Statistical results for ANOVA follow the standard notation F(n, d), where n are the DOFs of the numerator (i.e., NE, LA, MA, and HA) and d of the denominator (i.e., subjects). The significance level was set at p < 0.05; p-values below 0.0005 are reported as p < 0.000.

3. Results

3.1. Kinematic Analysis

The efficacy of an assistive device must be observed with both kinematic and dynamic perspectives: a reduction in muscular activation is acceptable when complemented by a negligible modification of physiological motion during the use of the exosuit. Figures 4A,B show the elbow trajectories for a typical subject during the Lifting task, across different levels of assistance. It is clear that different intervention levels of the exosuit do not dramatically change the kinematics of motion, showing that the controller effectively makes both the load and the hardware transparent to the user. In order to demonstrate the same result at the population level, we evaluated movement smoothness across trials and subjects, by looking at the SPARC index (Balasubramanian et al., 2015).

Figure 4.

Figure 4

Lifting task: effect of assistance magnitude on human kinematics. (A) Angle at the elbow joint along time of one representative subject. (B) Angular velocity at the elbow joint along time of one representative subject. (C) Violin plot (mean ± sd) SPARC index recorded for the subjects. (D) Bar plot of the Angular Velocity. *Statistically significant.

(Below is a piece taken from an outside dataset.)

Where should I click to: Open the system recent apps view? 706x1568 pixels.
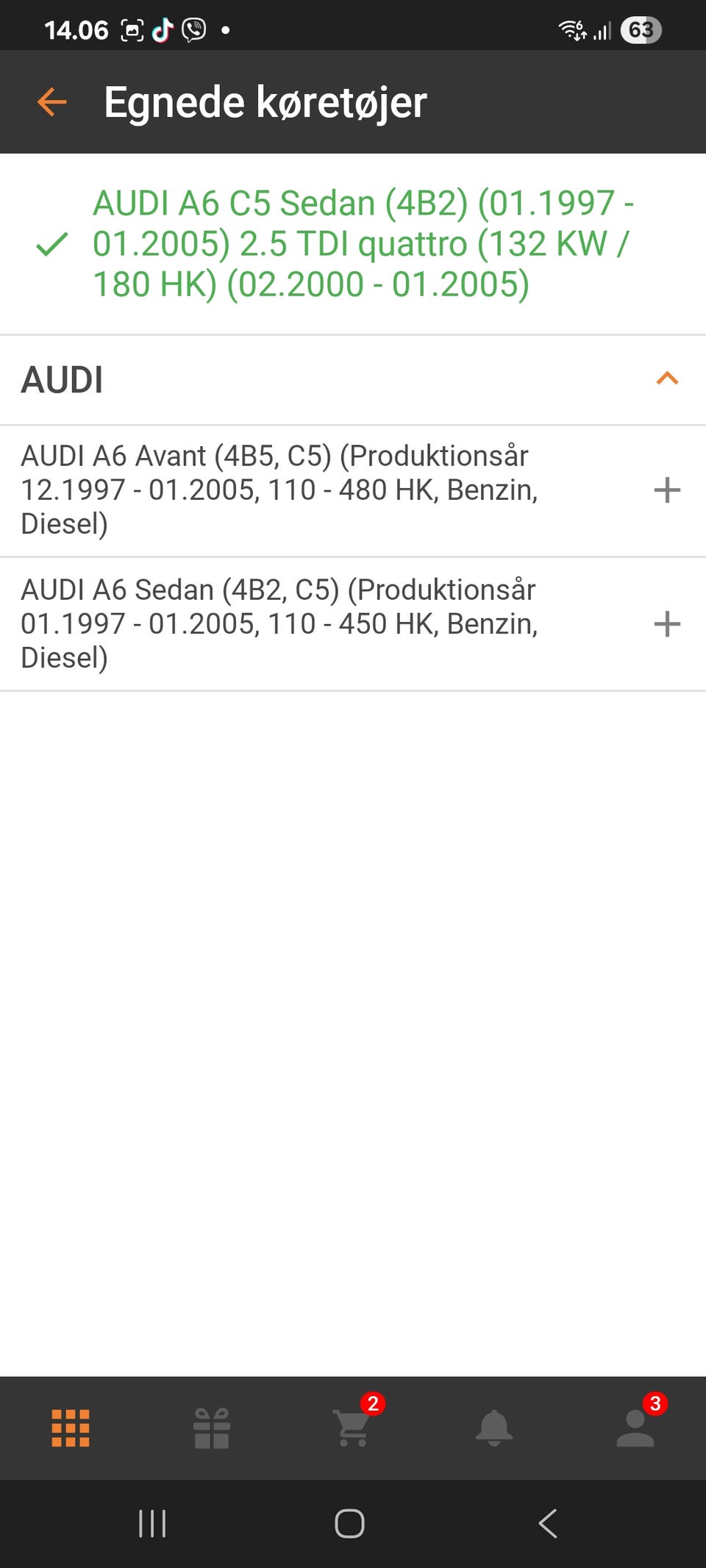pos(152,1523)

As shown in Figure 4C the index values for the Lifting task are very similar between all the conditions; −1.93 ± 0.05, −1.95 ± 0.06, −1.92 ± 0.04, and −1.91 ± 0.05 (mean ± SE), respectively, for NE, LA, MA, and HA, with no significant difference between the four conditions.

Yet, an analysis of the angular velocity at the elbow level showed a slight reduction while the subjects were wearing the exosuit [F(3, 9) = 7.69, p < 0.000]. We recorded a value of 68.66 ± 6.10° s-1 (mean ± SE) for the NE condition, the values for the LA, MA, and HA were 55.40 ± 5.40, 53.8 ± 4.66, and 60.41 ± 6.78° s-1. Significant differences have been found (p < 0.000) between NE and LA, (p < 0.000) between NE and MA and (p = 0.038) between NE and HA.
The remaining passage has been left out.